[Start of section]

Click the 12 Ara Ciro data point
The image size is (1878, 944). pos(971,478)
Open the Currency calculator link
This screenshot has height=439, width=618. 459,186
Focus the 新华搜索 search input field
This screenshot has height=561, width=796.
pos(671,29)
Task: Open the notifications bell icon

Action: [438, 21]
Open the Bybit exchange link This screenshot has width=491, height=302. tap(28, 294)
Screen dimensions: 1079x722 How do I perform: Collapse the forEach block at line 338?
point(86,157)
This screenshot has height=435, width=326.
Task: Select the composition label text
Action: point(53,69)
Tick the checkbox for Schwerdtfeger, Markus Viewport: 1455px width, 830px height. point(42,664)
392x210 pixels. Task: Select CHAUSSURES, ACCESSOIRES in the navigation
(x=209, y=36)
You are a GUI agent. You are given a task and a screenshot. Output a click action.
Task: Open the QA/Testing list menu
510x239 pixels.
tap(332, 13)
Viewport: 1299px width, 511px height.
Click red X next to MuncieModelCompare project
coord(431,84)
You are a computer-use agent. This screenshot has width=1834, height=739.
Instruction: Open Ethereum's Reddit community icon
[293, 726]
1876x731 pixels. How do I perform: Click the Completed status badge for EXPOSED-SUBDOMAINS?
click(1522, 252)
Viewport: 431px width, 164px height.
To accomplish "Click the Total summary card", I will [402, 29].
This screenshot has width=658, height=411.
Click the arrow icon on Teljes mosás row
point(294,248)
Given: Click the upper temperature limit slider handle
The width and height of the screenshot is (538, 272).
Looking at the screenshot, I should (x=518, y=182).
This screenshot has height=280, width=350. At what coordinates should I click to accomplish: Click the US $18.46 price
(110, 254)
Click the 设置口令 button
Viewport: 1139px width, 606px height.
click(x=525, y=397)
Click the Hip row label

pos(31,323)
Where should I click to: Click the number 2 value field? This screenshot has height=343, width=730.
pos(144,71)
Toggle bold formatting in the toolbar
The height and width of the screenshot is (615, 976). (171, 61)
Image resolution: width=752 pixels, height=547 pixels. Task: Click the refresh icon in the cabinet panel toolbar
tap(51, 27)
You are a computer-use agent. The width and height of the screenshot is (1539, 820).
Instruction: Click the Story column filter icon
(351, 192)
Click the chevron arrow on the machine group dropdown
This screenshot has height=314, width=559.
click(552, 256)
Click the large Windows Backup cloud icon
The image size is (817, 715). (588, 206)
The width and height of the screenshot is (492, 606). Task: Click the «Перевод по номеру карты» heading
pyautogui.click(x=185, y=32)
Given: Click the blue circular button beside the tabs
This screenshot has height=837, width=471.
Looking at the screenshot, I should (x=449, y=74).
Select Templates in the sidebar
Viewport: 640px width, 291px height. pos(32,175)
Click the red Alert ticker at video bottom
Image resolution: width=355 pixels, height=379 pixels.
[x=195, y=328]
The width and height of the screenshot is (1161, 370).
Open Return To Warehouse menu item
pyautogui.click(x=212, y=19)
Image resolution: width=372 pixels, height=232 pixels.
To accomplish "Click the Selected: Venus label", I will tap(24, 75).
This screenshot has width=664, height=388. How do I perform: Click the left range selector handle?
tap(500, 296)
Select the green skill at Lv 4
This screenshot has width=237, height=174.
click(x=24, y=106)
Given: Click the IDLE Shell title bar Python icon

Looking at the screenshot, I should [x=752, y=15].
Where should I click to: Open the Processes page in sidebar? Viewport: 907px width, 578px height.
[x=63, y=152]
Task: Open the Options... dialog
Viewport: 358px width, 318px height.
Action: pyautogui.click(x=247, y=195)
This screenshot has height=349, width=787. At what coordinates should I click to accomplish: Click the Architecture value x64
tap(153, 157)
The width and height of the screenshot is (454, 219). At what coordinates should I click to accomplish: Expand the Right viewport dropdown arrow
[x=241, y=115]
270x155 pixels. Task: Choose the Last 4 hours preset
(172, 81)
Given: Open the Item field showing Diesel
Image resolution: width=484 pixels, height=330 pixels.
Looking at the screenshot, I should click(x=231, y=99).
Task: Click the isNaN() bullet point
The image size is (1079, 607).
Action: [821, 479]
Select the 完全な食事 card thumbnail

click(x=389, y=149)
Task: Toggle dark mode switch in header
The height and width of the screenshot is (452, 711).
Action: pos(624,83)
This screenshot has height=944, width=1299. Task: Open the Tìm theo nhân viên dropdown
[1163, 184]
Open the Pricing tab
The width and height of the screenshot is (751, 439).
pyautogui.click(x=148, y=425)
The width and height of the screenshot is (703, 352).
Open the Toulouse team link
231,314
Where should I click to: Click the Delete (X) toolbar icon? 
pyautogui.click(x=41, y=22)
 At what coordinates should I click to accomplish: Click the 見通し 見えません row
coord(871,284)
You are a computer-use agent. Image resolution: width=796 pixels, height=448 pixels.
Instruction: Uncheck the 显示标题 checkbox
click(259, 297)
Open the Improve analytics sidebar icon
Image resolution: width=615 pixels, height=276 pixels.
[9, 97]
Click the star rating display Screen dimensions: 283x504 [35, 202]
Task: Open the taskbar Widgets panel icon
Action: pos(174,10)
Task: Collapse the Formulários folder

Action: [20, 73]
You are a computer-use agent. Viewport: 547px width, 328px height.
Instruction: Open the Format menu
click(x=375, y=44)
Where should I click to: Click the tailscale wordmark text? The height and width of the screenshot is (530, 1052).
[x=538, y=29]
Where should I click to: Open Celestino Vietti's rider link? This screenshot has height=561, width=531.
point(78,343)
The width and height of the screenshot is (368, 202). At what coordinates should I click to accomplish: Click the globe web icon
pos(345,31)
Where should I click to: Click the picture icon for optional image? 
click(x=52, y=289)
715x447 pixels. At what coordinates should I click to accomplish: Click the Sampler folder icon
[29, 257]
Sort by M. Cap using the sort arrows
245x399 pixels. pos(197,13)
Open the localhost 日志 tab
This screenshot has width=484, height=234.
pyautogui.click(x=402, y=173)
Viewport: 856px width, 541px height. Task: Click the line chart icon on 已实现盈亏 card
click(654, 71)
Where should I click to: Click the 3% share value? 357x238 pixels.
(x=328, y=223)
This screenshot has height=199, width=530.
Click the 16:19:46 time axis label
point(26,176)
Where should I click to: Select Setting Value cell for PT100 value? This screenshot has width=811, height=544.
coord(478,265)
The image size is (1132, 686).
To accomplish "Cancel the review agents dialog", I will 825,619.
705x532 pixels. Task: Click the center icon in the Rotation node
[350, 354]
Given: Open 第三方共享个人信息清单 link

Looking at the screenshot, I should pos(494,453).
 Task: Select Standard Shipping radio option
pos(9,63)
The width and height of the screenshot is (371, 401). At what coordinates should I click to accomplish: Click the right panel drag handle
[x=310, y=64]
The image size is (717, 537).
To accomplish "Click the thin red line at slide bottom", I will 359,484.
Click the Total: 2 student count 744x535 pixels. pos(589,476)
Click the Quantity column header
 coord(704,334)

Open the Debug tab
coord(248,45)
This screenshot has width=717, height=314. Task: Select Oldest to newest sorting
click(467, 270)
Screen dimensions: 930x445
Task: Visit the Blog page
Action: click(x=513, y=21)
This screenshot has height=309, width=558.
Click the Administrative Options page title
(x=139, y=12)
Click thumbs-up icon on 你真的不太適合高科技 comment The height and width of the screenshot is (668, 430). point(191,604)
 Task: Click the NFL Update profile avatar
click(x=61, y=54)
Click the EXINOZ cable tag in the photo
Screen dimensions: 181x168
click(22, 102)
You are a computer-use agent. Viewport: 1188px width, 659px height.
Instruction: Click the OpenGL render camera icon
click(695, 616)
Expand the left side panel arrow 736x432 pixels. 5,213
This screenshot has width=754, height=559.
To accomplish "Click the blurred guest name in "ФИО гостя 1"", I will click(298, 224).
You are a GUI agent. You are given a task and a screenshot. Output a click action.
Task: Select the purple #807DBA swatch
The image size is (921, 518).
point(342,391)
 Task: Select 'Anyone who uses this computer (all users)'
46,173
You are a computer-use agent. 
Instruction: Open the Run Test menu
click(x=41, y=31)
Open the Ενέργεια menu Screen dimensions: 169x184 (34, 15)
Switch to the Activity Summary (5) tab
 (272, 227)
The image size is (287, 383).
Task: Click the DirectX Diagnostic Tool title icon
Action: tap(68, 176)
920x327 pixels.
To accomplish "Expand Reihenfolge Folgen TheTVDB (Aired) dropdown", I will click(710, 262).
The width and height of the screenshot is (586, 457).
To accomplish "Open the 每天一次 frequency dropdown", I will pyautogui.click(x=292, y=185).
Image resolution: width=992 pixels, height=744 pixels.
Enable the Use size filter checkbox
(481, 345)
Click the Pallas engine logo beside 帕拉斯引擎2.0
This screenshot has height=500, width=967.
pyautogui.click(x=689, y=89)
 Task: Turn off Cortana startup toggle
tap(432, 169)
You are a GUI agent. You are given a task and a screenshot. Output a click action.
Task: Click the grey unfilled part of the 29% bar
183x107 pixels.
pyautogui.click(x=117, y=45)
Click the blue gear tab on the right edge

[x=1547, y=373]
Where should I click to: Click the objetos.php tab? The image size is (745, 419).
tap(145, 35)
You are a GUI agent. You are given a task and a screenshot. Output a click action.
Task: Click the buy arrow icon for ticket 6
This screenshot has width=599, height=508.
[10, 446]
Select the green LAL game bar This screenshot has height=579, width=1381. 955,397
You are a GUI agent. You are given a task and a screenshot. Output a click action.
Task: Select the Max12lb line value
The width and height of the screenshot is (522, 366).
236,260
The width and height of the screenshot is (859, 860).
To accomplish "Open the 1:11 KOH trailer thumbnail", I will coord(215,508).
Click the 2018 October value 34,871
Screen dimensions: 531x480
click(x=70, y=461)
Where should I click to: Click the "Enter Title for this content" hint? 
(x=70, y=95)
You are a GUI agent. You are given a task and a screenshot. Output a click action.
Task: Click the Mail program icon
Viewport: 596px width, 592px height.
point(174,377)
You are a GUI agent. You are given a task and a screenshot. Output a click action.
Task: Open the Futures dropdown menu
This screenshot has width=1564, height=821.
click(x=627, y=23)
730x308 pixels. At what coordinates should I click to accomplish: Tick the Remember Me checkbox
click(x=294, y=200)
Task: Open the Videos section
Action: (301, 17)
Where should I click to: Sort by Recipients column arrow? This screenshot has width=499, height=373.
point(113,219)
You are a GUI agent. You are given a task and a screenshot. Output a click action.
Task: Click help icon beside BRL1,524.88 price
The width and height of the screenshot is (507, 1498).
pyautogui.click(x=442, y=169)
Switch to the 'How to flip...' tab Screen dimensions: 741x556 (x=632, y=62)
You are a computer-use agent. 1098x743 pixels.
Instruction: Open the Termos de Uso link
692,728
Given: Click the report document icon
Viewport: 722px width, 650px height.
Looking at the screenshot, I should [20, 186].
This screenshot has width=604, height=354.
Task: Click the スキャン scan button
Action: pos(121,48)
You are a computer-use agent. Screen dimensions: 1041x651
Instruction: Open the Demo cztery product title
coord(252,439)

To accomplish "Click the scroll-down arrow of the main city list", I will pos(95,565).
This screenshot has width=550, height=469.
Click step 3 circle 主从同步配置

[End of section]

EXERCISE INSTRUCTIONS — Look above for the line holding "This screenshot has width=717, height=314." and the line holding "Open the Ενέργεια". Retype both, and every line between them, word for word and nothing else.

ANSWER —
This screenshot has width=717, height=314. Task: Select Oldest to newest sorting
click(467, 270)
Screen dimensions: 930x445
Task: Visit the Blog page
Action: click(x=513, y=21)
This screenshot has height=309, width=558.
Click the Administrative Options page title
(x=139, y=12)
Click thumbs-up icon on 你真的不太適合高科技 comment The height and width of the screenshot is (668, 430). point(191,604)
 Task: Click the NFL Update profile avatar
click(x=61, y=54)
Click the EXINOZ cable tag in the photo
Screen dimensions: 181x168
click(22, 102)
You are a computer-use agent. Viewport: 1188px width, 659px height.
Instruction: Click the OpenGL render camera icon
click(695, 616)
Expand the left side panel arrow 736x432 pixels. 5,213
This screenshot has width=754, height=559.
To accomplish "Click the blurred guest name in "ФИО гостя 1"", I will click(298, 224).
You are a GUI agent. You are given a task and a screenshot. Output a click action.
Task: Select the purple #807DBA swatch
The image size is (921, 518).
point(342,391)
 Task: Select 'Anyone who uses this computer (all users)'
46,173
You are a computer-use agent. 
Instruction: Open the Run Test menu
click(x=41, y=31)
Open the Ενέργεια menu Screen dimensions: 169x184 (34, 15)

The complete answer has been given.